## EXERCISE INPUTS:

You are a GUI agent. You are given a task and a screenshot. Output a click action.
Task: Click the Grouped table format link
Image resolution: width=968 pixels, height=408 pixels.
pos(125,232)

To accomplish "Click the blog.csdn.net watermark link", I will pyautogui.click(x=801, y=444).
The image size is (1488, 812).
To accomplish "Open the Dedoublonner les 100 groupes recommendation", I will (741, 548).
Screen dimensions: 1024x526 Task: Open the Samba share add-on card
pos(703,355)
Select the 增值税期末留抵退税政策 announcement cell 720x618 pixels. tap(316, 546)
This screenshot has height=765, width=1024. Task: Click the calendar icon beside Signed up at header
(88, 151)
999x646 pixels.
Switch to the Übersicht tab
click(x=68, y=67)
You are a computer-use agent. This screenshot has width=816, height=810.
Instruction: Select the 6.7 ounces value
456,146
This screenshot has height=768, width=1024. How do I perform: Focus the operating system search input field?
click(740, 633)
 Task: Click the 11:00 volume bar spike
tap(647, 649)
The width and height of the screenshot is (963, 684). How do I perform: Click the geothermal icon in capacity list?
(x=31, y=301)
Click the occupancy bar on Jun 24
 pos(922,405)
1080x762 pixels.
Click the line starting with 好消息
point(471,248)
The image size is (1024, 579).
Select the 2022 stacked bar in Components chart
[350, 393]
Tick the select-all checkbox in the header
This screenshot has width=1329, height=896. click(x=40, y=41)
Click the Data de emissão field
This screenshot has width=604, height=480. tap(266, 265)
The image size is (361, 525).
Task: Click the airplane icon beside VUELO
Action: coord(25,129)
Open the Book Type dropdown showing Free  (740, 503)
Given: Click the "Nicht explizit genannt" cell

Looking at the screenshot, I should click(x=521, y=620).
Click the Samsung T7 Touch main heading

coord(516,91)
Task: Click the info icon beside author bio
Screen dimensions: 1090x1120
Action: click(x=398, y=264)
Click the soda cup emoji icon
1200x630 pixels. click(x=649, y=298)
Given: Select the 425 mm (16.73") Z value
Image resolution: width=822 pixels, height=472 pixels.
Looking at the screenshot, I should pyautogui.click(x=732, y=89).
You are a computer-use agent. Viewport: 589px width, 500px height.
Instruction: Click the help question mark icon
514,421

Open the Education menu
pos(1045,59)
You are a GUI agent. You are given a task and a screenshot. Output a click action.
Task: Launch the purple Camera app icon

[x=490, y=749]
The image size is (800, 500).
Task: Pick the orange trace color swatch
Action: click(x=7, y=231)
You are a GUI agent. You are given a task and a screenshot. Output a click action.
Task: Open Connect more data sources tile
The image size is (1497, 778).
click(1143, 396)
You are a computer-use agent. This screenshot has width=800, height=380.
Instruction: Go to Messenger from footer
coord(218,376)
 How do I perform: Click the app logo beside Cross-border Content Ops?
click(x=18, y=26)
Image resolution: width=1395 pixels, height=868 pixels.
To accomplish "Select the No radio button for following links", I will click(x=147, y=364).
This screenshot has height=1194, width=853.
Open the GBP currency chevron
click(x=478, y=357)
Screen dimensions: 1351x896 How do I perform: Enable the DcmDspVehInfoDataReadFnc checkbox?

## ACTION ITEM:
Please go through the entries and show every line with the word "accomplish".

## RESPONSE TO THIS EXERCISE:
To accomplish "Click the blog.csdn.net watermark link", I will pyautogui.click(x=801, y=444).
To accomplish "Open the Dedoublonner les 100 groupes recommendation", I will (741, 548).
To accomplish "Select the No radio button for following links", I will click(x=147, y=364).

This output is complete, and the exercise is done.